### DATASET EXCERPTS

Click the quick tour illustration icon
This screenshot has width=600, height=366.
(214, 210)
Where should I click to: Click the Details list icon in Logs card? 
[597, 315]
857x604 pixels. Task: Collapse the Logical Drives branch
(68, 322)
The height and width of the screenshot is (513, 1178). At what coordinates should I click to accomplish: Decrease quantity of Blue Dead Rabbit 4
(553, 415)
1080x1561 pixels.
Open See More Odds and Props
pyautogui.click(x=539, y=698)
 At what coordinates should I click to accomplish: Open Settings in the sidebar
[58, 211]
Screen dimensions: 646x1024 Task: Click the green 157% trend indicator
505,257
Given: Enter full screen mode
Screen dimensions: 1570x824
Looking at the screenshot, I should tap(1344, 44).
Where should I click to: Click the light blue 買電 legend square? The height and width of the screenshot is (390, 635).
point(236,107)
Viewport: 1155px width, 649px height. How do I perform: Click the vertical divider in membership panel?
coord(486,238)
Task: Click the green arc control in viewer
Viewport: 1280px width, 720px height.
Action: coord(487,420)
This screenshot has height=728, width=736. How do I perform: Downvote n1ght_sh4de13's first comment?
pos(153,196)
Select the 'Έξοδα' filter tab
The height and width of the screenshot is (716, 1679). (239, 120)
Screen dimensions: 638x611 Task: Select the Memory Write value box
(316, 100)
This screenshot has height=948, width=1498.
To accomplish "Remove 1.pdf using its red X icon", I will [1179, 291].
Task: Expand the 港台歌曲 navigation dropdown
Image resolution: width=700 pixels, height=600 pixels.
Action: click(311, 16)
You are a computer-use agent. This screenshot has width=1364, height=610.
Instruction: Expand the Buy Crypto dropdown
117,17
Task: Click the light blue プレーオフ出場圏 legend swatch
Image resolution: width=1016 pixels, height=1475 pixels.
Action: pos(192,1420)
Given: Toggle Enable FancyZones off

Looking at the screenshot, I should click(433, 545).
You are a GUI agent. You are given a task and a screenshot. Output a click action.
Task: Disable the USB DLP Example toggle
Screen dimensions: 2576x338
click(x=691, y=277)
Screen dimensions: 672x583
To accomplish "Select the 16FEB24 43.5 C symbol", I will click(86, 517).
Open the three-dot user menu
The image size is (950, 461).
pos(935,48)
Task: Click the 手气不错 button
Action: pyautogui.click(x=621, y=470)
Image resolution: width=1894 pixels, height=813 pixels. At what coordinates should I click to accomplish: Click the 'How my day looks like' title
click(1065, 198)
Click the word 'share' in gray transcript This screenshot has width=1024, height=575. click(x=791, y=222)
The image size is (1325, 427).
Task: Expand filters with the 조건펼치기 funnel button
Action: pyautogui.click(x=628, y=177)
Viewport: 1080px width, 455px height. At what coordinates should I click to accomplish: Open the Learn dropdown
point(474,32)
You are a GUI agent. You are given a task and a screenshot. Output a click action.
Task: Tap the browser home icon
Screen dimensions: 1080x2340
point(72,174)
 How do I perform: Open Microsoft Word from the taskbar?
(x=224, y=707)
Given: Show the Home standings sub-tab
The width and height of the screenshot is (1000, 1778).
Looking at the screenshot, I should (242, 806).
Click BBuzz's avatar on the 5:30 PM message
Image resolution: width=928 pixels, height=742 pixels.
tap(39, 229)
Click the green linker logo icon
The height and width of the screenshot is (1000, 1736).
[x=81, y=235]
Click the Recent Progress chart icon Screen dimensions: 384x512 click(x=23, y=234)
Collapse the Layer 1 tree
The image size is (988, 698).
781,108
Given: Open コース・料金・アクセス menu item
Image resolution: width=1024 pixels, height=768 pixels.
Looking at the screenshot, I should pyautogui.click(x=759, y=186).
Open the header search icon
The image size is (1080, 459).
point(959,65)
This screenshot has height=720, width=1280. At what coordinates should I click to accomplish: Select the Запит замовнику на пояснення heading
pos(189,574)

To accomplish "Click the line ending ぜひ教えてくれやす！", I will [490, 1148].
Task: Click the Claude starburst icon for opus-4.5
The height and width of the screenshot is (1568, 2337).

### WORK TO BE COMPLETED
The expected reply is a number only, the tally of lines in the data where the word "menu" is found.

### TASK RESULT
2